Scripture: “Because of God’s tender mercy, the morning light from heaven is about to break upon us, to give light to those who sit in darkness and in the shadow of death, and to guide us to the path of peace” (Luke 1:78-79, NLT).

"I press on to take hold of that for which Christ Jesus took hold of me" (Philippians 3:12)

Saturday, April 10, 2010

Quilting Confusion

Today my daughter, Melinda, and I drove to nearby Emporia, Kansas, where I was scheduled to be the guest speaker for the Lyon County Extension Units' "spring fling." The theme this year was, "Life Can Be a Picnic." Tables were decorated with red and white checked cloths, adorable little red buckets held trail mix, and a delicious brunch of quiche, muffins, and fruit was served. My talk went well, the audience was attentive, and much to my relief they laughed in all the right places (and in none of the wrong ones, as when the slides on my PowerPoint presentation stopped progressing as I wanted).

I sold a few books and then, lest I become too big headed about the whole experience, one of the ladies confided, "You know, we really thought you were your mother-in-law when we heard your name and that you were coming to speak today."

"Yes," chimed another, "Doesn't she make quilts?"

Well, yes, my mother-in-law, Irma Born, makes the loveliest quilts I've ever seen outside of a museum display. The connection (and confusion) between my book and my mother-in-law's quilts was soon explained. A third lady told me about the Alzheimer's Quilt Initiative.
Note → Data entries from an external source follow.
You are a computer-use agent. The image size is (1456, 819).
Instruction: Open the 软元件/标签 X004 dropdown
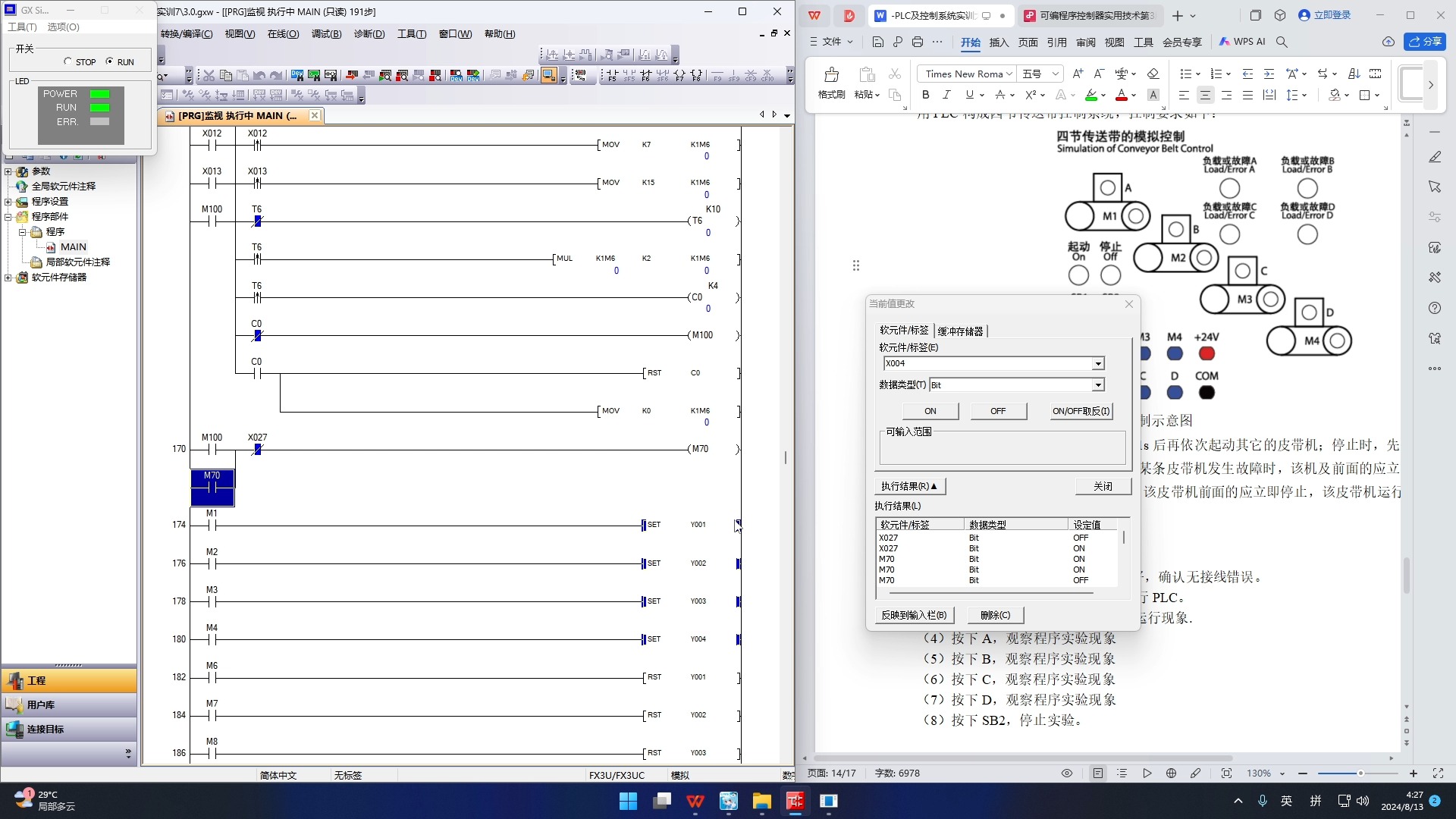click(1097, 364)
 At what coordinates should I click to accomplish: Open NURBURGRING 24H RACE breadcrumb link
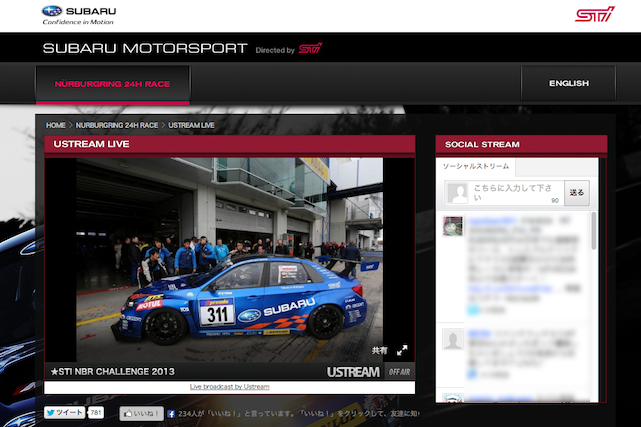coord(117,125)
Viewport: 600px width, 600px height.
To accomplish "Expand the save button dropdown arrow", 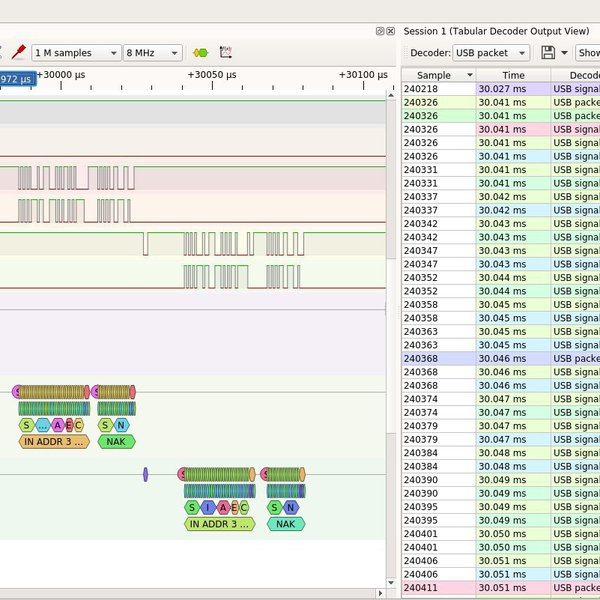I will (564, 52).
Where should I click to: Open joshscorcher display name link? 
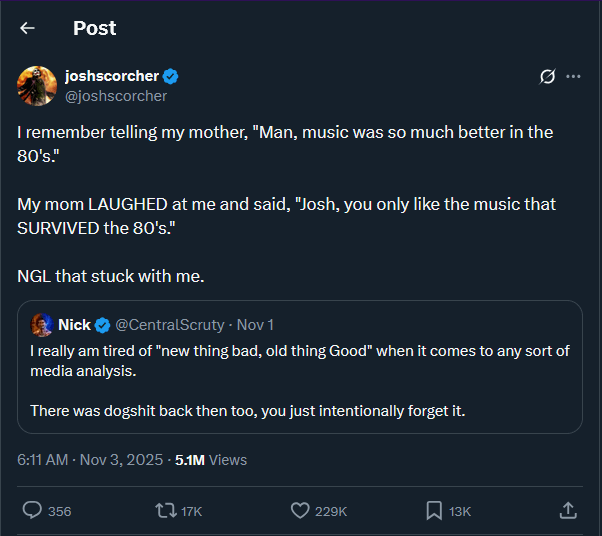[x=112, y=76]
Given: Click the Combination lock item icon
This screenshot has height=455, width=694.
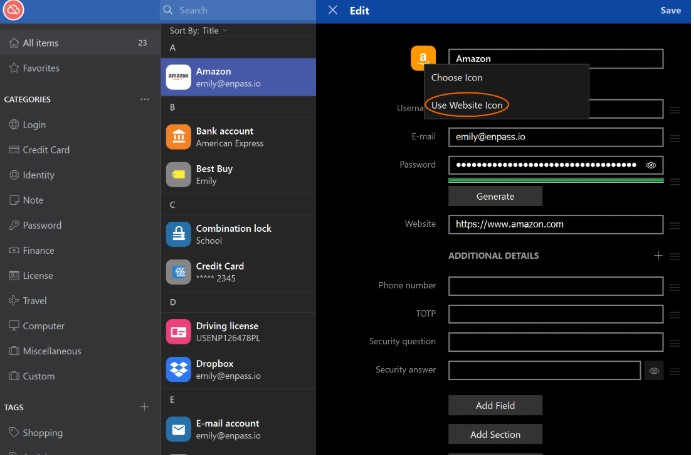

She had attended a showing of the quilts in the traveling display entitled "Alzheimer's: Forgetting Piece by Piece".

It turns out that most of the ladies understood who I am and the subject matter I would cover today because they had read the article our local paper printed after I did book signing last fall. But, a few of them know my mother-in-law, and had also heard the story about the traveling display of Alzheimer's quilts--thus, the confusion.

At the end of the day, no one seemed disappointed that I had no quilts to show, my PowerPoint was a hit, and I treasured the opportunity to hear and empathize with the many and varied stories the women shared about their own experiences with a loved one's dementia. There were a few tears of empathy and lots of laughter shared.

All of this seemed to affirm the closing line of my talk: "Even when life throws things at us that are certainly no picnic, there are still joy and laughter yet to be found...because where there is love, life really can be a picnic!"